## [Exercise]
Please retype all the data below exactly, line for line.
-- Data records follows --
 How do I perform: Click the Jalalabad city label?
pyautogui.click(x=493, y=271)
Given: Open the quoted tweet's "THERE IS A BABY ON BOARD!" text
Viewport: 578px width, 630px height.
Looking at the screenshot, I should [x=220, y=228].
-- Data records concluded --
## [Exercise answer]
 How do I perform: Click the Jalalabad city label?
pyautogui.click(x=493, y=271)
Given: Open the quoted tweet's "THERE IS A BABY ON BOARD!" text
Viewport: 578px width, 630px height.
Looking at the screenshot, I should [x=220, y=228].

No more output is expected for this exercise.